Think of this system as having two gears:

  • fight or flight (the gas pedal),
  • rest and digest (the brake).

This system is designed to protect you. In moments of danger, it gives you a burst of strength — tightening muscles, sharpening focus, and flooding your body with energy to fight or flee. But it’s meant to be temporary, like an emergency mode.

 

In healthy bodies, these gears shift naturally. When danger passes, the brake engages — muscles relax, blood flow improves, and the body resets.

But in fibromyalgia, that system gets stuck on high alert.
The gas pedal stays pressed down constantly, even when there’s no threat. Your body lives in survival mode 24/7 — diverting blood and oxygen away from digestion, hormone balance, and deep sleep. The result is fatigue, brain fog, and that awful “crashed before the day even starts” feeling.

 

Worse, when the brain is stuck on high alert, it can actually flip how pain is processed. A short burst of stress can dull pain — but chronic stress makes pain louder. That’s the cruel paradox of fibromyalgia: the same system meant to protect you becomes the one keeping you in pain.
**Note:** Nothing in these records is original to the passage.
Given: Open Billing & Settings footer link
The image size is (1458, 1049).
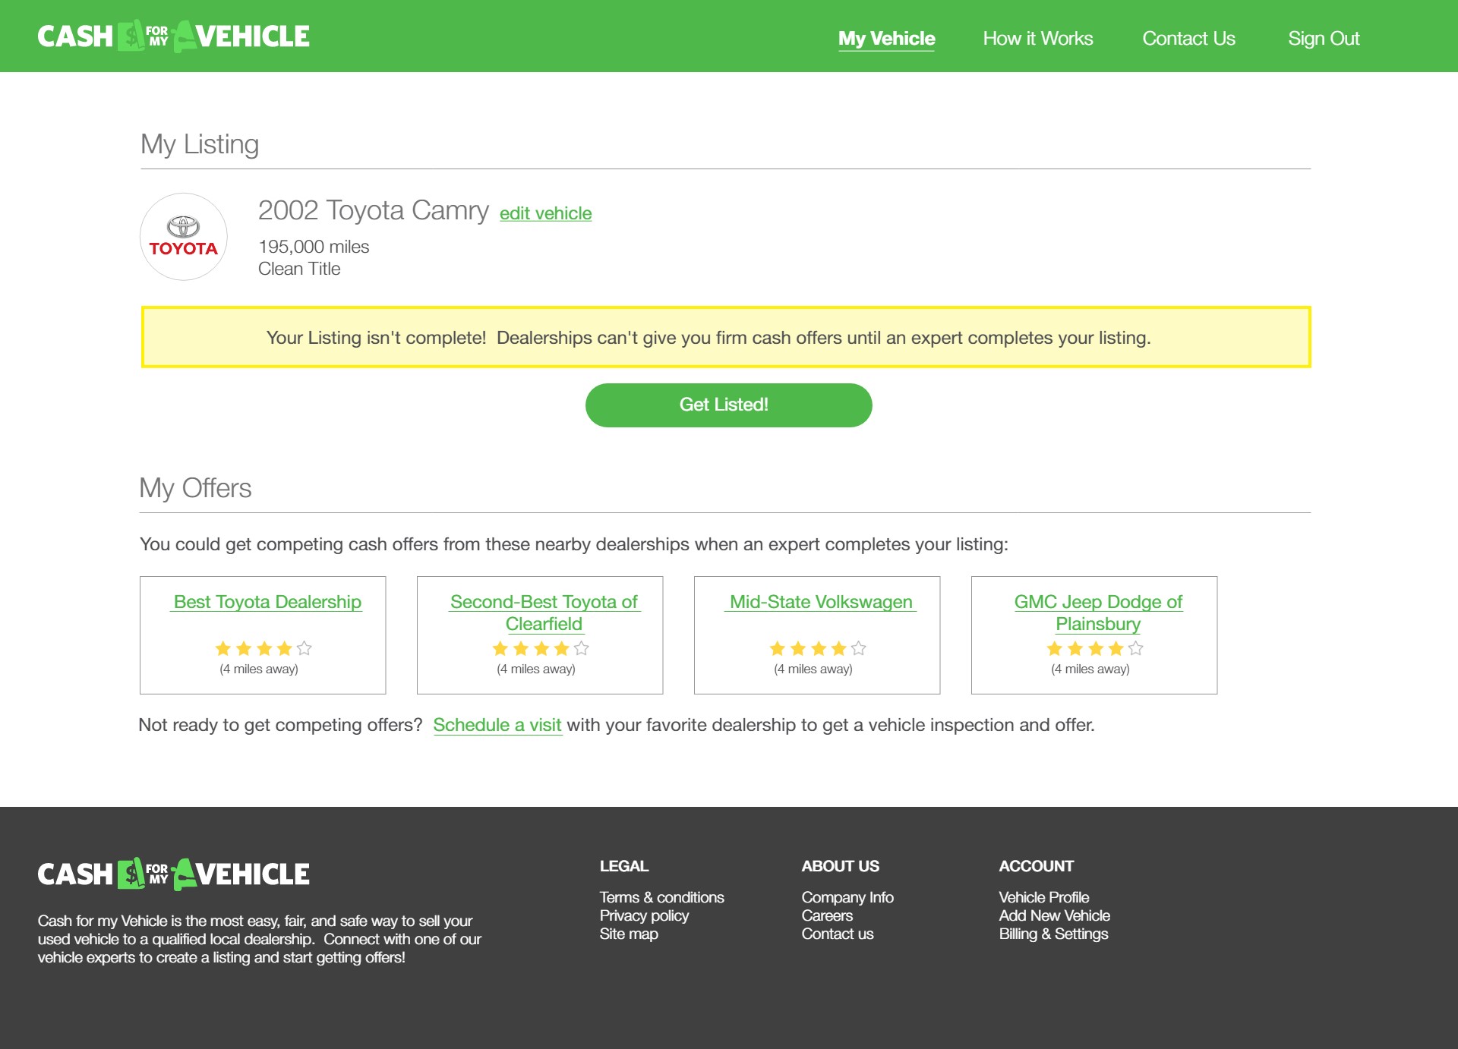Looking at the screenshot, I should point(1052,934).
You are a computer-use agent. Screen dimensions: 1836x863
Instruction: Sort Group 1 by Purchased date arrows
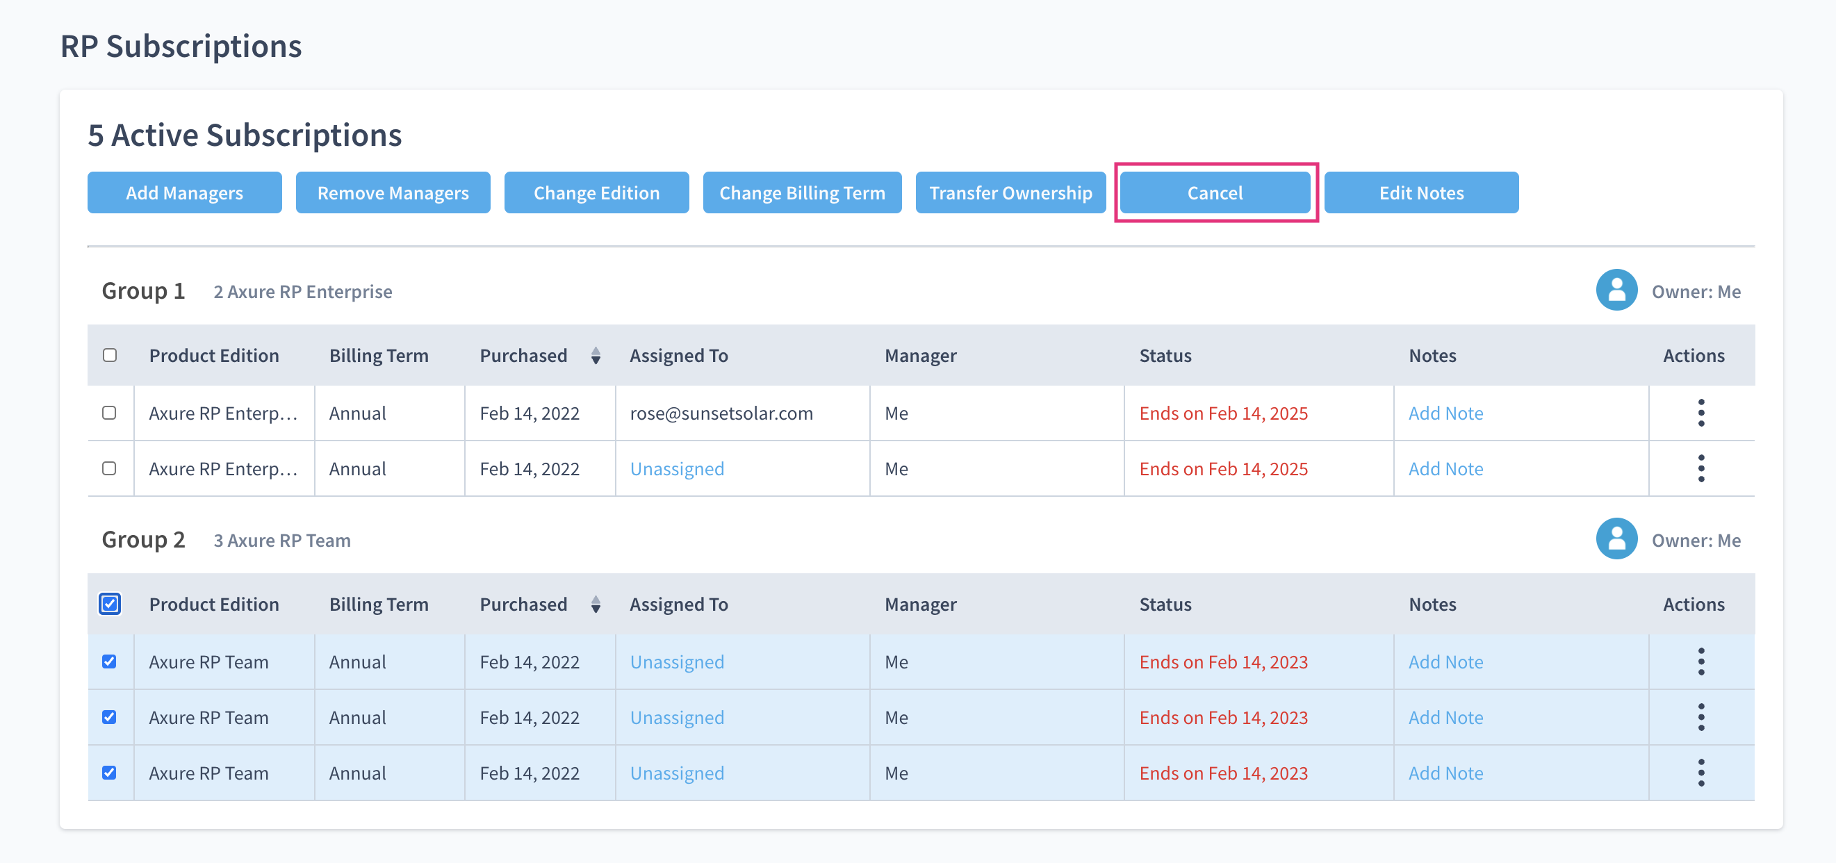(595, 355)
And when your body believes it’s fighting for survival 24/7, there’s little energy left for anything else.
The result is a vicious cycle:
tensionpain poor sleepmore tensionmore pain.
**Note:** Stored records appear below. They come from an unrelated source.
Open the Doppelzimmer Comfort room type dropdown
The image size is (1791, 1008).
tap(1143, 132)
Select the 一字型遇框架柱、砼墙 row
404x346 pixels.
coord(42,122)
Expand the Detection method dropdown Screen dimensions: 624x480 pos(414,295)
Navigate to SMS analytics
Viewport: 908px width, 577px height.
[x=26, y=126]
This raises a bigger question: 
Why does this cycle start? 

Why does it continue without an injury or clear trigger? 

Recent research shows the answer is more complex than expected.

But Why Does the Nervous System Get Stuck in the First Place?

Your fight-or-flight response is on high alert. This keeps your body in survival mode. But why does it get stuck, and why does it persist? 

This has puzzled researchers for years. 

Recent discoveries show the answer isn't simple.

 

Fibromyalgia isn't just one problem. 

It affects three linked systems that break down together. Each system prevents the others from healing.

THE THREE-SYSTEM BREAKDOWN

System 1: Sympathetic Nervous System Stuck "On"

 

Earlier, we talked about how your body's "fight or flight" response can get stuck.

But what keeps it locked there? Here are the biological locks:

 

  • Sleep Deprivation: Lack of sleep stops the daily reset that should turn off sympathetic activation.
     
  • Flattened Cortisol Rhythm: Your stress hormone pattern becomes abnormal, causing constant low-level stress.
     
  • Chronic sympathetic activation primes your immune system. It keeps making inflammatory signals and antibodies.
     
  • Loss of Regulatory Control: Fewer regulatory T cells (Tregs) mean the immune system can attack your own tissues freely. (A. Globig et al., 2023)

This is why the sympathetic nervous system can't "just calm down." It’s trapped by biological feedback loops. This constant activation drives the breakdown of Systems 2 and 3.

 

System 2: Myofascial Tissue Breakdown

 

Chronic muscle tension from sympathetic overactivity is not just uncomfortable; it’s harmful. Studies show that muscle pressure in fibromyalgia is very high. It’s nearly as high as in compartment syndrome, a serious condition that limits blood flow (Katz et al., 2021). This is clear proof that fibromyalgia muscle issues are real, not "imagined." When muscles remain tight for months or years, several things happen:

 

  • Micro-tears form in muscle fibers and fascia, the tissue wrapping around muscles.
     
  • Blood flow decreases, depriving tissues of oxygen.
     
  • Metabolic waste builds up.
     
  • The tissue tries to heal but struggles. This happens because the sympathetic nervous system keeps muscles tight.
     
  • Proteins from damaged tissue leak into the bloodstream.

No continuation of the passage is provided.